The reporter was spurred to make his point. ‘There’s a small group of villains – six at the most. Deadly. Discreet. For hire. When the Corsican gangs folded their tents and moved on after the war, a central core of bad boys, the survivors, stayed on. Licensed to kill, trained and encouraged to kill, they came out on the other side of it ruthless, skilled and, above all, older and wiser. They regrouped themselves. They’re careful. And that’s most unusual; gangsters have a touch of the theatrical about them as a rule . . . they like to have their names known, their exploits vaunted . . . there are even songs made up about some of the more flamboyant villains!
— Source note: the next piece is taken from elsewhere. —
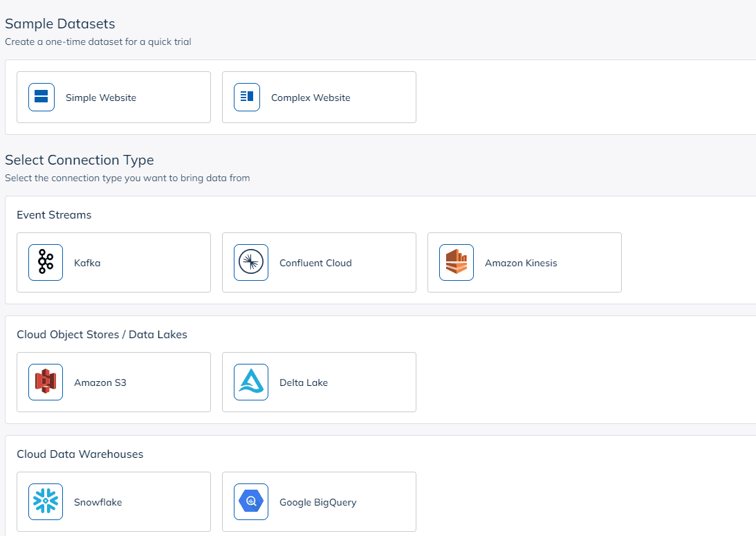Image resolution: width=756 pixels, height=536 pixels.
Task: Choose Amazon S3 as data source
Action: pyautogui.click(x=113, y=381)
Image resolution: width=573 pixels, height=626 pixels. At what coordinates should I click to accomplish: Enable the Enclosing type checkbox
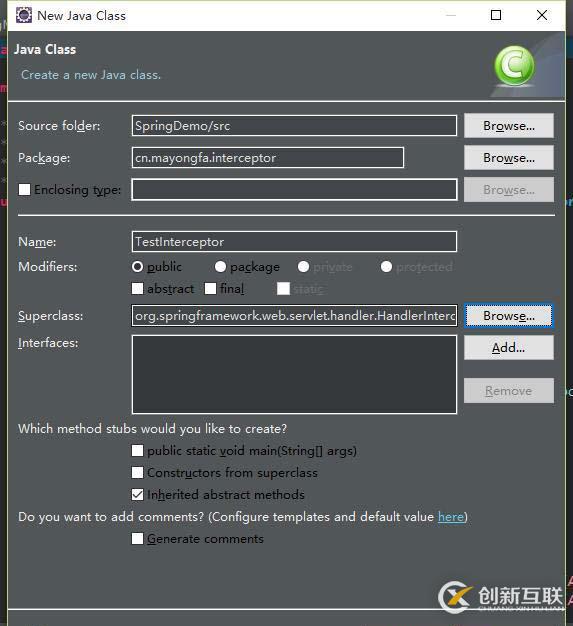click(x=24, y=190)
But the men I have in mind are silent. Or else they’re being run by someone capable of imposing discipline on them. And when they work, it’s not in public, for a handful of francs in front of a Saturday night audience of voyeuristic merrymakers, it’s for thousands, in the dark. In secrecy. In anonymity.’

‘Well . . . Well, well!’ said Joe. ‘No name, perhaps, but every man has fingerprints. And he can’t change those every six months. You roundly declare our chap was not wearing gloves? Let’s see what we can do, shall we? Perhaps the officers who worked here on the night of the crime have, inadvertently, recorded his prints. Though, amongst this profusion of sticky dabs, they are not aware of what they have.’

Bonnefoye stared and sighed. ‘So many! It’s going to take a month to process this lot. If they haven’t given up already. And – really – are they going to bother when they have so many of Sir George’s on the victim’s chair?’

‘Ah! Le pigeon! Le gogo!’ was Simenon’s verdict on Sir George and Joe was encouraged to hear it.

‘The “patsy” you might say. Our supposition also.’

The beam of Joe’s torch illuminated the last section of the wall, to the left of the door, passed on and then jerked back again. ‘I wonder if we can reduce the area of search?’

He moved closer to a powdered print on the left door jamb. ‘Here’s a remarkably sticky print, wouldn’t you say? Just look at the detail there!’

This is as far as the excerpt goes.